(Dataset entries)

:::

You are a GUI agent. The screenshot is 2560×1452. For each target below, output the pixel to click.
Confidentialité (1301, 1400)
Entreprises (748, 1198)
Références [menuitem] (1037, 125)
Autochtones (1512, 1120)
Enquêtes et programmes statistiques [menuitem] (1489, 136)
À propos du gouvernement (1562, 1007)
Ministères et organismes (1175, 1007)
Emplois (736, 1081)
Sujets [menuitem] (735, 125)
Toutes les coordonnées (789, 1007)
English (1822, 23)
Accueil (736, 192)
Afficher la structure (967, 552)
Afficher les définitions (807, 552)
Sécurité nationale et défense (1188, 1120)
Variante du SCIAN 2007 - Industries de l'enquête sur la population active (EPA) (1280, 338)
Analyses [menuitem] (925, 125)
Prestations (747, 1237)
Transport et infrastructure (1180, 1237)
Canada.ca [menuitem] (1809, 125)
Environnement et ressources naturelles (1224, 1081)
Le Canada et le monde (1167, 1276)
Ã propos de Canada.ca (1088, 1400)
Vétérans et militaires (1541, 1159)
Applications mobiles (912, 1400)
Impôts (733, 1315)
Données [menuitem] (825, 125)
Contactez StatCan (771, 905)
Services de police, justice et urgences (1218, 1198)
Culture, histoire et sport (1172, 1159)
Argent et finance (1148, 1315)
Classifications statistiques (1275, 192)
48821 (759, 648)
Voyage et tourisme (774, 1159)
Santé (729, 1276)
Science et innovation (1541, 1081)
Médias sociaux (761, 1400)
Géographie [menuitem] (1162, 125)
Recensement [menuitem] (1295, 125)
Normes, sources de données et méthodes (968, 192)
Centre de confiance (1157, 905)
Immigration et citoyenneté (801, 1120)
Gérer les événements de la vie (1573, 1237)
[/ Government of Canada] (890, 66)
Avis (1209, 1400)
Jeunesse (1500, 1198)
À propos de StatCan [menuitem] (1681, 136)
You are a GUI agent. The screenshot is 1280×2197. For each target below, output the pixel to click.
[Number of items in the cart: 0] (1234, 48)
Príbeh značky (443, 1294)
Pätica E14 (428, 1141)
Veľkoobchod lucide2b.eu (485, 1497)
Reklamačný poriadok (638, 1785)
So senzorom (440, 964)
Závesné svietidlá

:::

◆ PROBLEM TO SOLVE
Please repeat every entry, exactly as it was written.

◆ RESULT
You are a GUI agent. The screenshot is 2560×1452. For each target below, output the pixel to click.
Confidentialité (1301, 1400)
Entreprises (748, 1198)
Références [menuitem] (1037, 125)
Autochtones (1512, 1120)
Enquêtes et programmes statistiques [menuitem] (1489, 136)
À propos du gouvernement (1562, 1007)
Ministères et organismes (1175, 1007)
Emplois (736, 1081)
Sujets [menuitem] (735, 125)
Toutes les coordonnées (789, 1007)
English (1822, 23)
Accueil (736, 192)
Afficher la structure (967, 552)
Afficher les définitions (807, 552)
Sécurité nationale et défense (1188, 1120)
Variante du SCIAN 2007 - Industries de l'enquête sur la population active (EPA) (1280, 338)
Analyses [menuitem] (925, 125)
Prestations (747, 1237)
Transport et infrastructure (1180, 1237)
Canada.ca [menuitem] (1809, 125)
Environnement et ressources naturelles (1224, 1081)
Le Canada et le monde (1167, 1276)
Ã propos de Canada.ca (1088, 1400)
Vétérans et militaires (1541, 1159)
Applications mobiles (912, 1400)
Impôts (733, 1315)
Données [menuitem] (825, 125)
Contactez StatCan (771, 905)
Services de police, justice et urgences (1218, 1198)
Culture, histoire et sport (1172, 1159)
Argent et finance (1148, 1315)
Classifications statistiques (1275, 192)
48821 (759, 648)
Voyage et tourisme (774, 1159)
Santé (729, 1276)
Science et innovation (1541, 1081)
Médias sociaux (761, 1400)
Géographie [menuitem] (1162, 125)
Recensement [menuitem] (1295, 125)
Normes, sources de données et méthodes (968, 192)
Centre de confiance (1157, 905)
Immigration et citoyenneté (801, 1120)
Gérer les événements de la vie (1573, 1237)
[/ Government of Canada] (890, 66)
Avis (1209, 1400)
Jeunesse (1500, 1198)
À propos de StatCan [menuitem] (1681, 136)
You are a GUI agent. The screenshot is 1280×2197. For each target below, output the pixel to click.
[Number of items in the cart: 0] (1234, 48)
Príbeh značky (443, 1294)
Pätica E14 (428, 1141)
Veľkoobchod lucide2b.eu (485, 1497)
Reklamačný poriadok (638, 1785)
So senzorom (440, 964)
Závesné svietidlá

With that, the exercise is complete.